图4 使用L-15(Gibco)培养基培养的牙鲆巨噬细胞在不同时间点的贴壁率Fig.4 Adhesion rate of macrophages of Japanese flounder cultured with L-15(Gibco) media at different time points

2.3 牙鲆巨噬细胞的吉姆萨染色

如图5 所示，经吉姆萨染色后观察发现，分离得到的细胞体积较大，呈圆形或椭圆形，细胞核被染成紫红色，较大且偏向一侧，与报道中草鱼(陶会竹等,2018)、半滑舌鳎(Shaet al, 2017)巨噬细胞形态结构一致，符合巨噬细胞特征。

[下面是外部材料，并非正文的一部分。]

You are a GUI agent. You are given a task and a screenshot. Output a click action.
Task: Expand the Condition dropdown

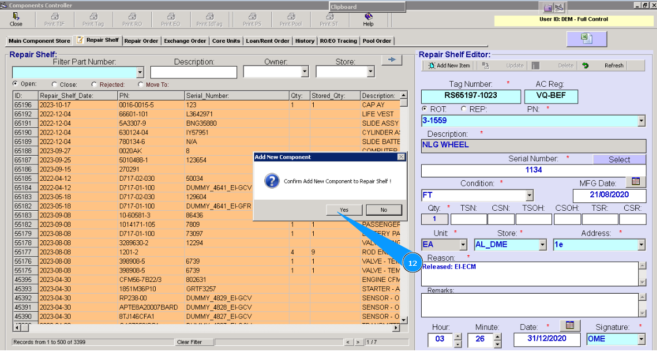click(x=529, y=196)
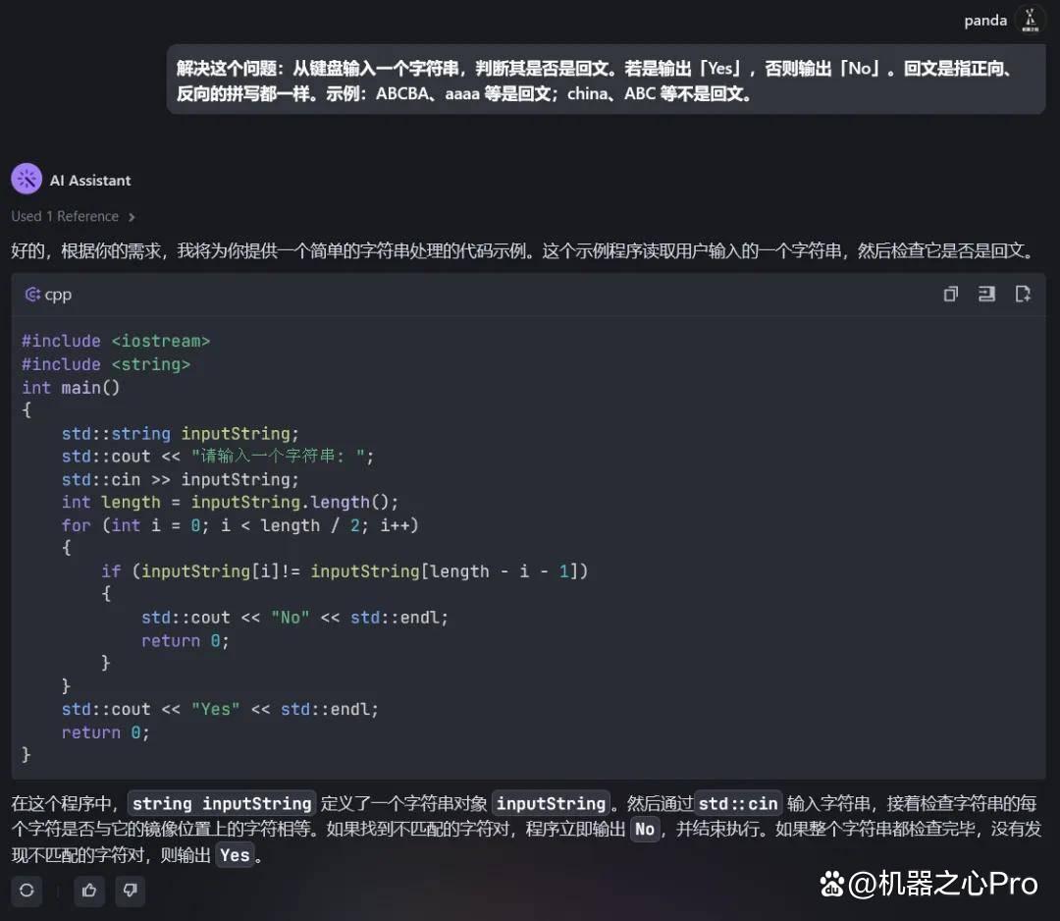Click the purple AI Assistant avatar
Image resolution: width=1060 pixels, height=921 pixels.
(27, 180)
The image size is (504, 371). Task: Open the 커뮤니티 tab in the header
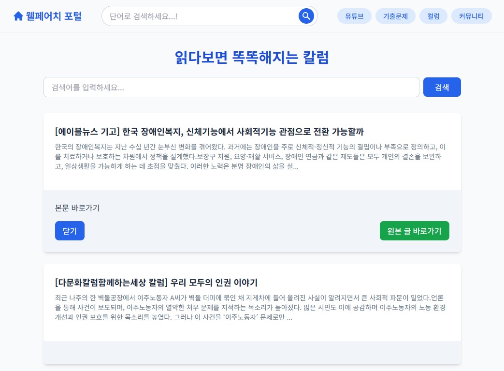click(471, 16)
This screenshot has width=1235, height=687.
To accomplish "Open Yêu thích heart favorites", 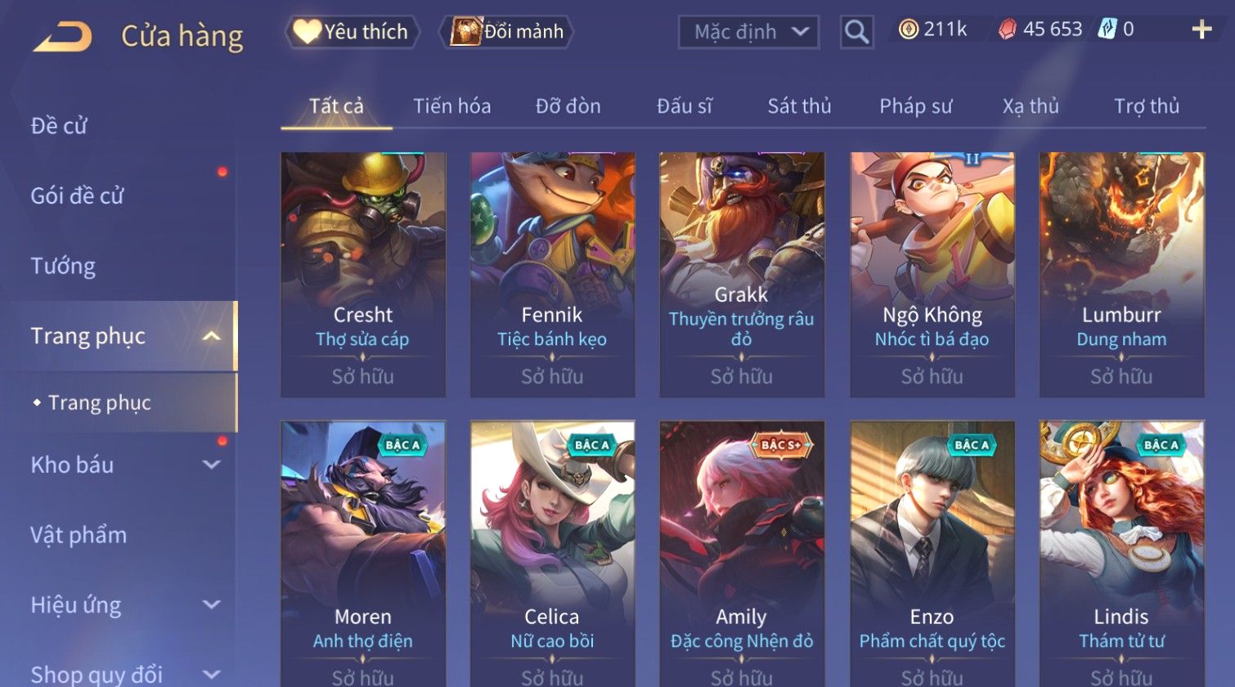I will click(x=352, y=32).
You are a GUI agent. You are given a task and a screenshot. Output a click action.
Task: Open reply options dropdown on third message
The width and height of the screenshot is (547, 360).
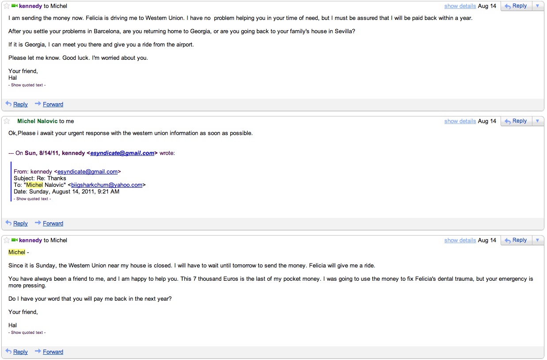pyautogui.click(x=537, y=240)
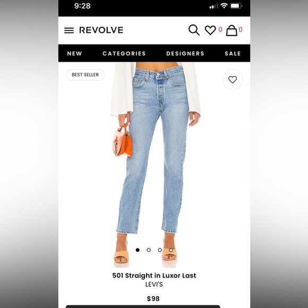The height and width of the screenshot is (308, 308).
Task: Select the second image carousel dot
Action: (149, 250)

图5 牙鲆巨噬细胞的吉姆萨染色结果Fig.5 Macrophages of Japanese flounder stained by Giemsa

2.4 牙鲆巨噬细胞中mpeg1 基因的扩增

以牙鲆巨噬细胞cDNA 为模板，对mpeg1基因进行PCR 扩增，使用琼脂糖凝胶电泳检测扩增结果，并以牙鲆淋巴细胞、鳃细胞和卵巢细胞为阴性对照，使用各模板扩增了牙鲆的β-actin基因。如图6 所示，4 种模板均扩增出β-actin条带，而只有牙鲆巨噬细胞中扩增出与mpeg1的ORF 区段大小接近的条带，该条带的测序结果显示，此序列包含的ORF 序列与牙鲆mpeg1基因ORF 区相似度达99.86%，仅有3 个碱基发生突变，可认为分离得到的细胞中表达mpeg1基因。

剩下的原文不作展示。